I would like to do research in medical school and include research in my career, though not MD-PhD and likely not a PI running a lab. Teaching and mentorship are also big parts of my application, though that might be another discussion (academic medicine??). I plan to discuss my desire to continue research in secondaries/interviews, especially to answer questions like "Where do you see yourself after medical education/in 10 years?" or "Why our school?"

My perceived problems:

1.) I don't know what field I want to dedicate my time to. I'm afraid mentioning such grand plans to do research will seem very short-sighted without knowing which field I intend to commit to.
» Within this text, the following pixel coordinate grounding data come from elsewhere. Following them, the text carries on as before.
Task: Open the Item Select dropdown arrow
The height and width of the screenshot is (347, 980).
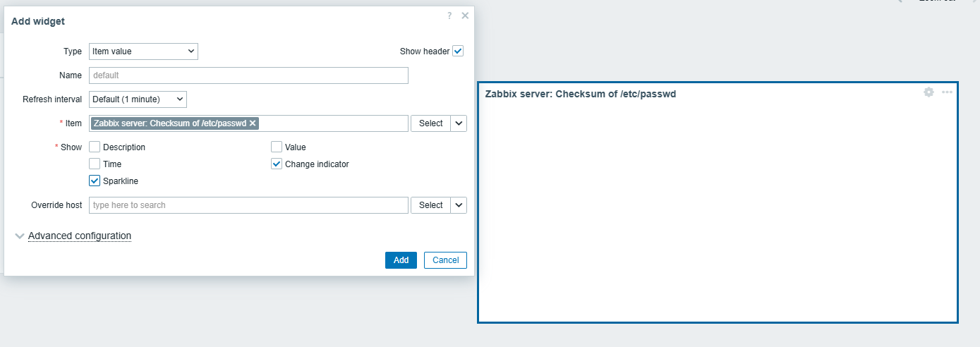Action: coord(459,123)
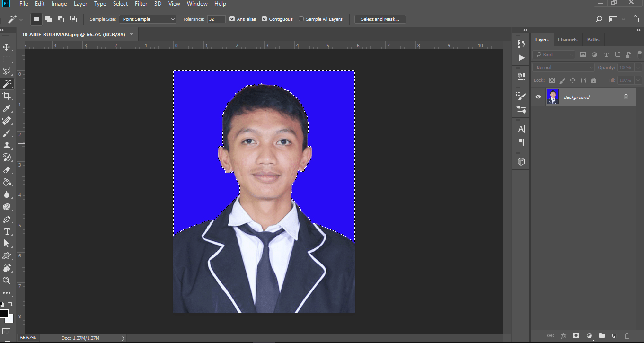Viewport: 644px width, 343px height.
Task: Open the new adjustment layer menu
Action: [589, 335]
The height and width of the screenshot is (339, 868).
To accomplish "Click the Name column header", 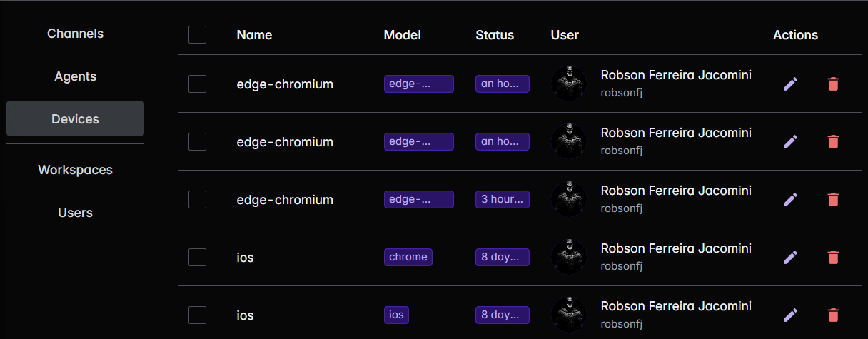I will 254,34.
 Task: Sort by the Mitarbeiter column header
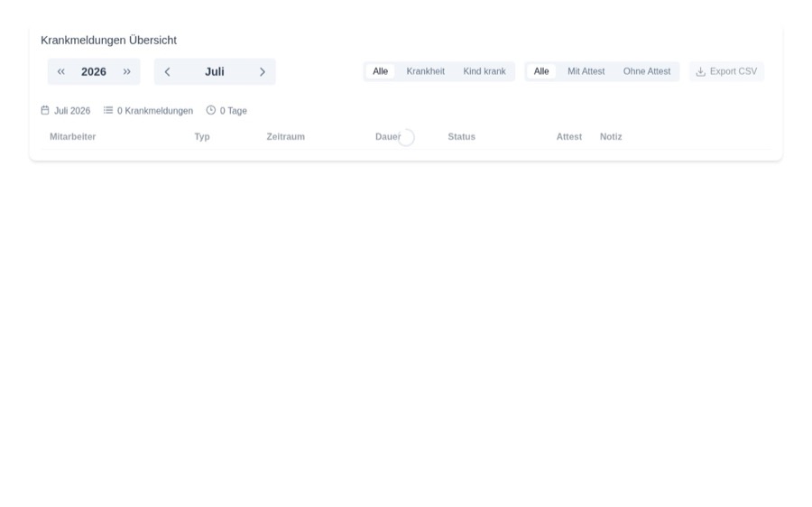coord(72,137)
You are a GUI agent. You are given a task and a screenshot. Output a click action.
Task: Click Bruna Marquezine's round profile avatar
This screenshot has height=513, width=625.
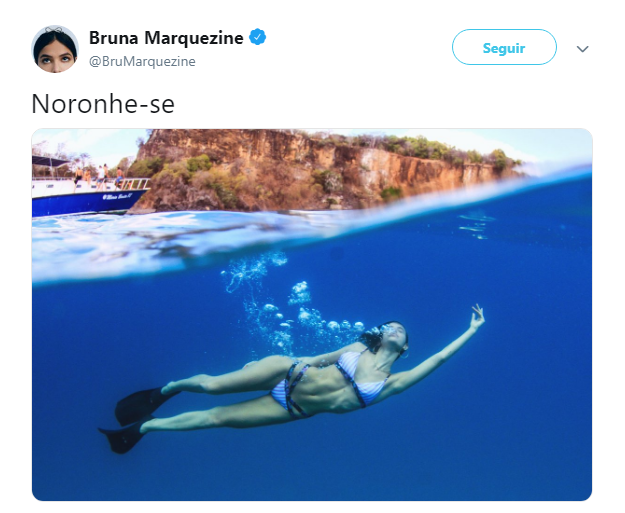pos(55,49)
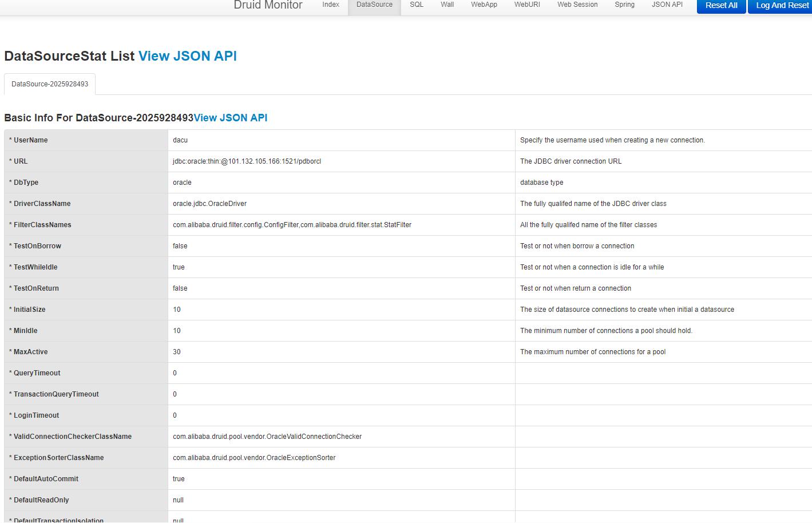The width and height of the screenshot is (812, 523).
Task: Click the UserName value dacu
Action: point(180,140)
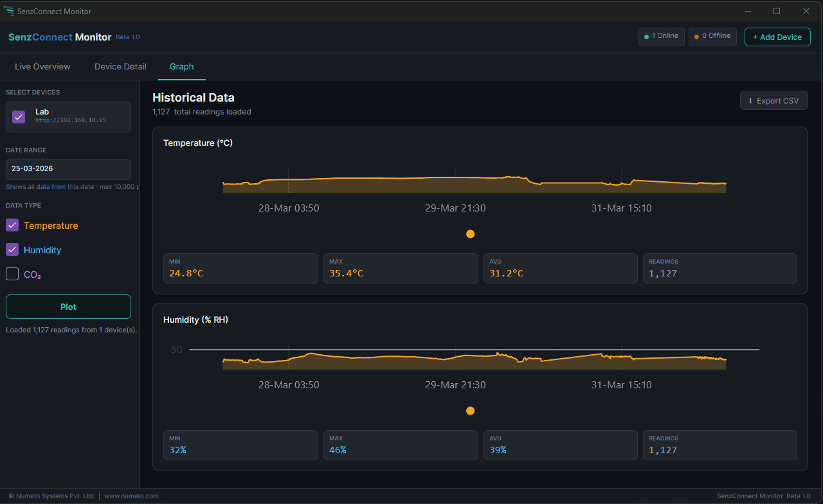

2.) I feel like I am still in an "exploring" phase, meanwhile these questions give me the impression that I am supposed to be long past that phase. Although I don't have a chosen field, I have a few areas of interest that seem far apart:

I am interested in basic science or translational research regarding some conditions I currently have in mind, but likely not the work in my current lab. I might also be interested in clinical research, but topics to be discovered. Finally, I am very interested doing research studying the patient population of my own ethnic group. I grew up in an immigrant household and this is a huge part of my identity. I also volunteered another 2.5 years at a clinic working with under-served individuals from this group, which involved extensive patient contact along with some advocacy work. I am pretty inspired to do some work with this population, even if not research.

3.) If I do talk about my preliminary interests in those areas of research, I am concerned that it will again seem short-sighted if I have no research experiences in those research types or specific topic. Most of my research experience is in basic sciences, I have limited clinical research experience, and I have not worked with my own ethnic group in a research capacity, only in a clinical setting.

Given those thoughts, does anyone have advice for me on how to go about discussing research on my secondaries/interviews?

Future plans on a med school application are given no weight, so why waste characters on them, especially if you can't back up your plan with some concrete experiences? You're a premed. You're not expected to have a life plan yet. Adcomms know, based on research studies, that 80% of med students do not enter the field on which they planned.

An exception to my "don't-waste-space-on-future-plans" suggestion might be those Secondary prompts that ask you what you see yourself doing in ten years, in which case a variation on the paragraph I bolded above might do.